WHAT YOU NEED TO DO: Copy out the lines of the material below, starting with the line that contains "You are a computer-use" and going on through the end of the material. Leave the pictures out.

Items from a data source:
## begin

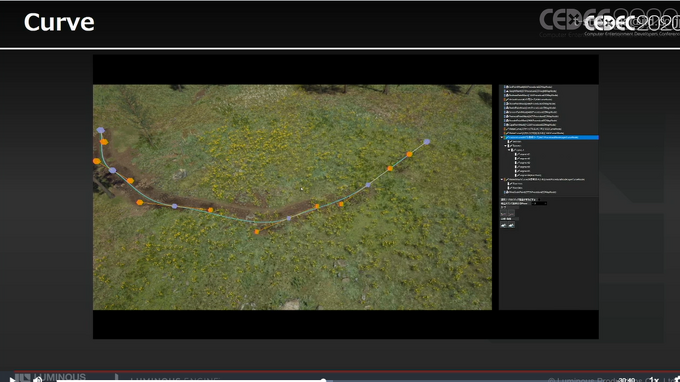Viewport: 680px width, 382px height.
Task: Click the right small icon button at panel bottom
Action: pos(511,225)
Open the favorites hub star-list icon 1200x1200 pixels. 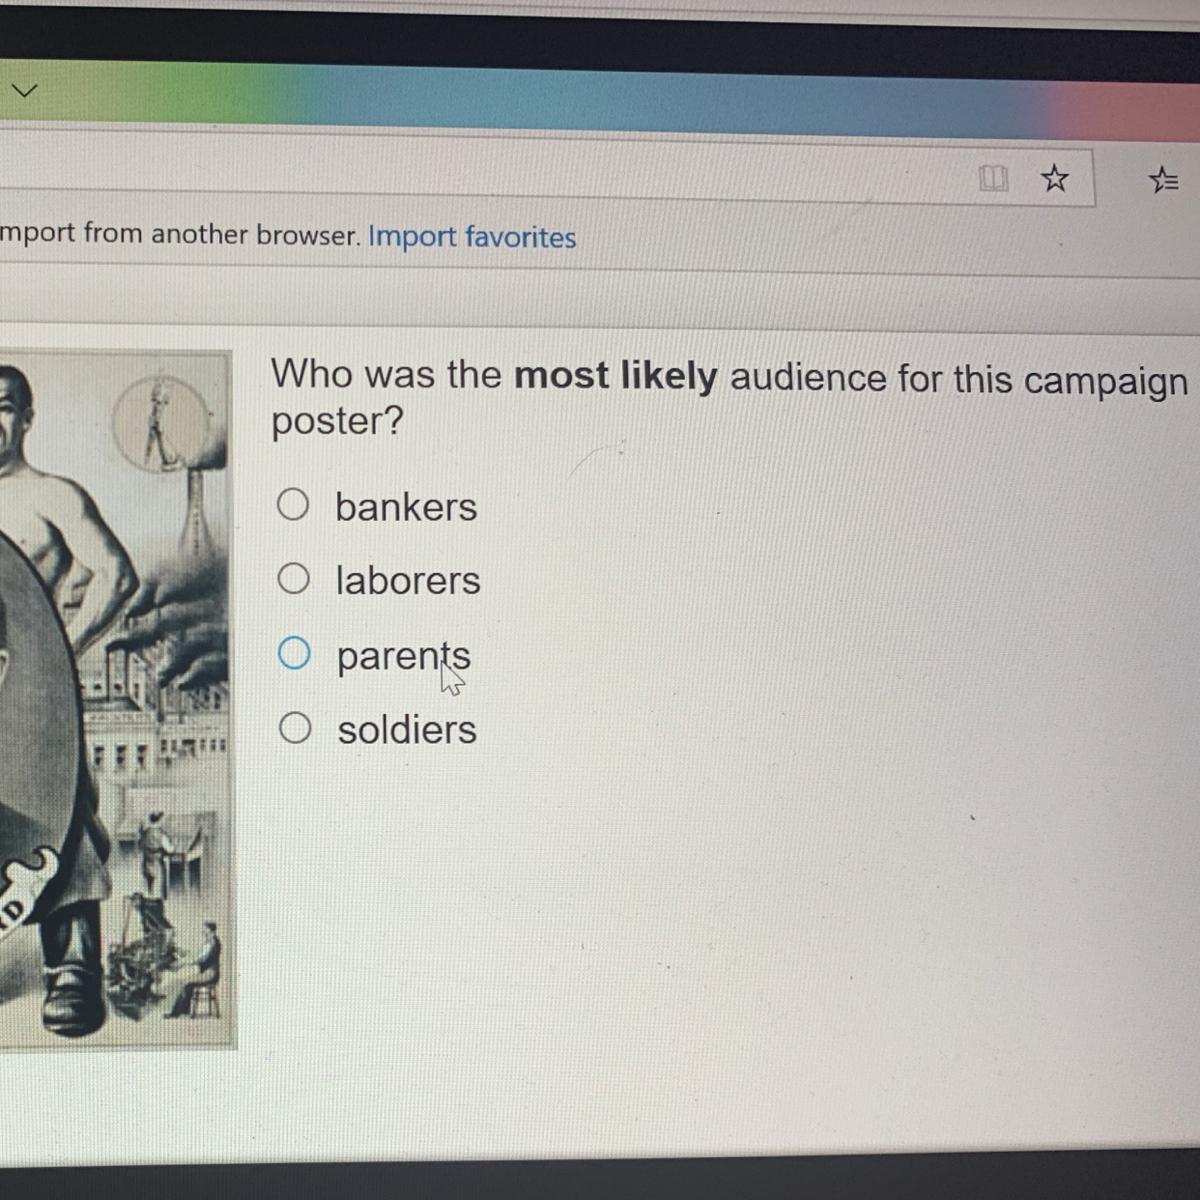1163,180
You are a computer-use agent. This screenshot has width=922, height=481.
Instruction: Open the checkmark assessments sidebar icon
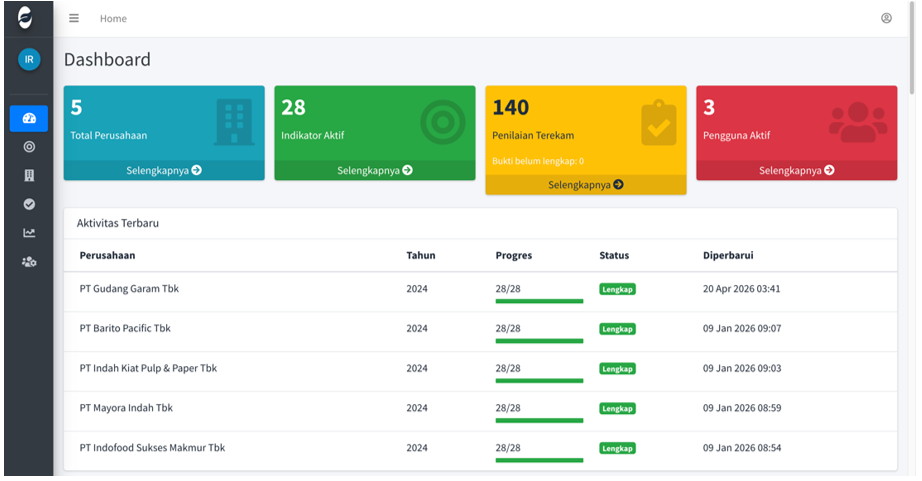tap(29, 204)
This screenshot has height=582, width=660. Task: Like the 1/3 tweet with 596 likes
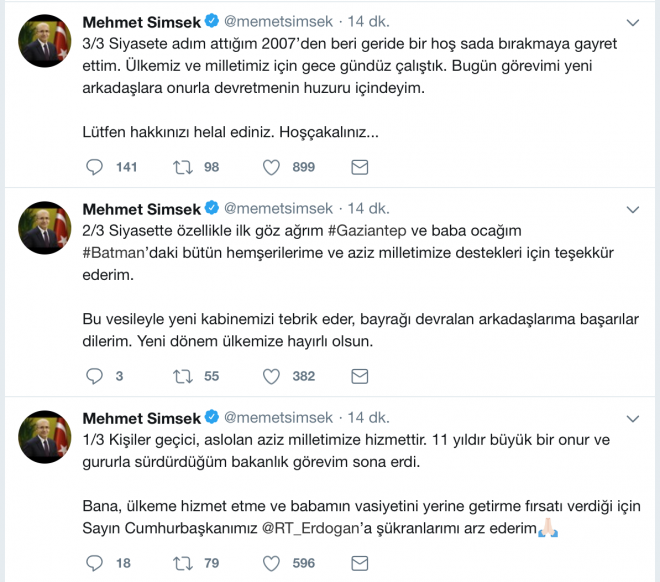click(x=271, y=563)
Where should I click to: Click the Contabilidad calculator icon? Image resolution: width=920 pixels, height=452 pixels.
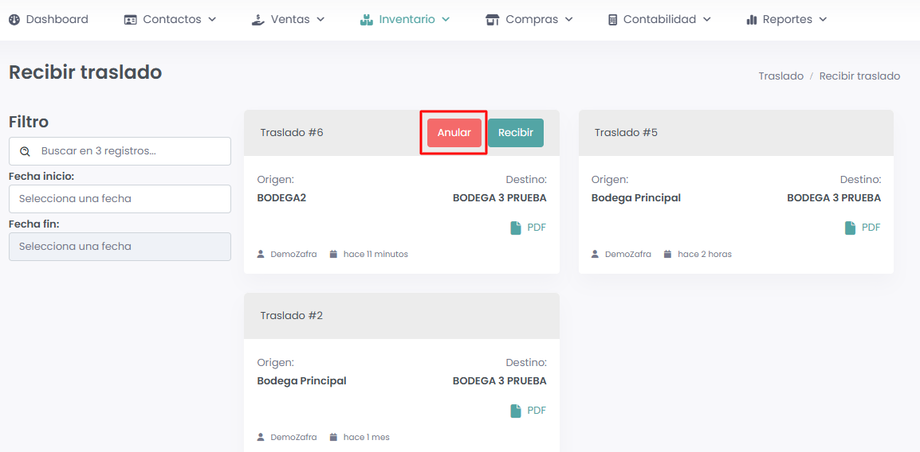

## end

WRITTEN SOLUTION:
You are a computer-use agent. This screenshot has width=922, height=481.
Instruction: Open the checkmark assessments sidebar icon
tap(29, 204)
This screenshot has height=582, width=660. Task: Like the 1/3 tweet with 596 likes
click(x=271, y=563)
Where should I click to: Click the Contabilidad calculator icon? Image resolution: width=920 pixels, height=452 pixels.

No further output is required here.